There is a deeper reason for steering clear of such a plan. Centuries of experience show that financial incentives attract the wrong sorts of people to politics. History is full of people who saw political influence as a means to become rich, from Richelieu to Mobutu, and few of them are remembered as great statesmen.
When Winston Churchill became prime minister in 1940 he did not ask for a bonus if he pursued the war to a successful conclusion and if he had, it would have been wrong to appoint him.
Churchill was an inspiring war leader. But it was not Churchill who won the war; it was millions of soldiers and civilians. A good finance minister can make a little difference to the performance of an economy. But that performance mostly depends on the aggregate activity of thousands of businesses and millions of people.
For all these reasons, bonus schemes for politicians are a bad idea. And they are a bad idea for senior managers for the same reasons. If the chief executive needs a bonus scheme to ensure his 100 per cent commitment to the job, he is the wrong person to hold it. The scheme is unlikely to affect the intensity of his effort but it will affect the intensity of his interest in how numbers that report that effort are compiled. All incentive schemes reward good performance more than they penalise bad performance. The result is undue risk-taking and excessive readiness to claim credit when risky behaviour pays off.
Structures geared to performance attract individuals who are more concerned to enrich themselves than to develop the business. That can have a corrupting influence at the top of the business and a corrosive effect on the relationships between those at the top and the foot soldiers on whom performance really depends. As the evidence of 1990s corporate greed unfolds, that sounds like an accurate description of what happened.

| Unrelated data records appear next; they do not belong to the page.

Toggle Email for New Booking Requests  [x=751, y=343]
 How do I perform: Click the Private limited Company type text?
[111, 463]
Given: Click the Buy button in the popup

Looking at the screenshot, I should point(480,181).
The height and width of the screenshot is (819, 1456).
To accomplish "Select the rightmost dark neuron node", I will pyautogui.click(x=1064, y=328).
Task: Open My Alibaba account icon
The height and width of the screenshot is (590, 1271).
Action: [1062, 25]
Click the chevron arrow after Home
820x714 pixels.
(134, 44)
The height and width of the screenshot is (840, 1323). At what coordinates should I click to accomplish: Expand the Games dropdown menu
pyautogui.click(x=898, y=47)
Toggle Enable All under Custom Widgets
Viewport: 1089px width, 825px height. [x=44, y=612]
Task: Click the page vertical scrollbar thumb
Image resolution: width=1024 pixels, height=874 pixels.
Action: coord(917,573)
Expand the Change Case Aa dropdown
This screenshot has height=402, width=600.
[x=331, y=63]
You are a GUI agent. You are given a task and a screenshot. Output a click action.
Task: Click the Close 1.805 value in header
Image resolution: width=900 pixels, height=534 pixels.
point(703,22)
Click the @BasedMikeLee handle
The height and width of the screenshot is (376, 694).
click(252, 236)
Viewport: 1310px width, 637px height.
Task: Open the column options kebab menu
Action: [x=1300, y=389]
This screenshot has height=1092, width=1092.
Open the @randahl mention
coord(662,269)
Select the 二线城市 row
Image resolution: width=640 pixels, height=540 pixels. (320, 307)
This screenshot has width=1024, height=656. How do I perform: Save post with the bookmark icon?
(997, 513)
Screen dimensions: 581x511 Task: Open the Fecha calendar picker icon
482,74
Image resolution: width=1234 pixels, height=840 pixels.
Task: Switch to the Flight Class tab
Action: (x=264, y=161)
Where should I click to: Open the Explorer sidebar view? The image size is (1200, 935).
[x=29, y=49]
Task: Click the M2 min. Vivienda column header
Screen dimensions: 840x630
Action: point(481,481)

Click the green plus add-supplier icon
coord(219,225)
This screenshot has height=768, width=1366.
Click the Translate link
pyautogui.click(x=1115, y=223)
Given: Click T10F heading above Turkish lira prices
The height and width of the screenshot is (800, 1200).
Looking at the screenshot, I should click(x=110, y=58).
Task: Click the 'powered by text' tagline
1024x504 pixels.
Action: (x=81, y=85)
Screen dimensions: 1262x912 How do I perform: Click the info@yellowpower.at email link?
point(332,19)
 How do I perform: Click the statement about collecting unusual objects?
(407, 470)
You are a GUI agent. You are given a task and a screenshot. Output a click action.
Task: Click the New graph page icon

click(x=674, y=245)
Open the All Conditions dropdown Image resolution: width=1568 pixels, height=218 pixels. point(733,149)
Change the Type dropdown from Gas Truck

I once ran a discussion between a group of MBA students and a retired chief executive. At the end of it he said: “These kids regard running a company as a prize, not a responsibility.” In the 1990s, too many people who saw things that way got to the top in business. Political history has taught us that the only way to preserve integrity and competence in politics is to emphasise that power and office are responsibilities, not prizes. Recent business history has been teaching us the same lesson.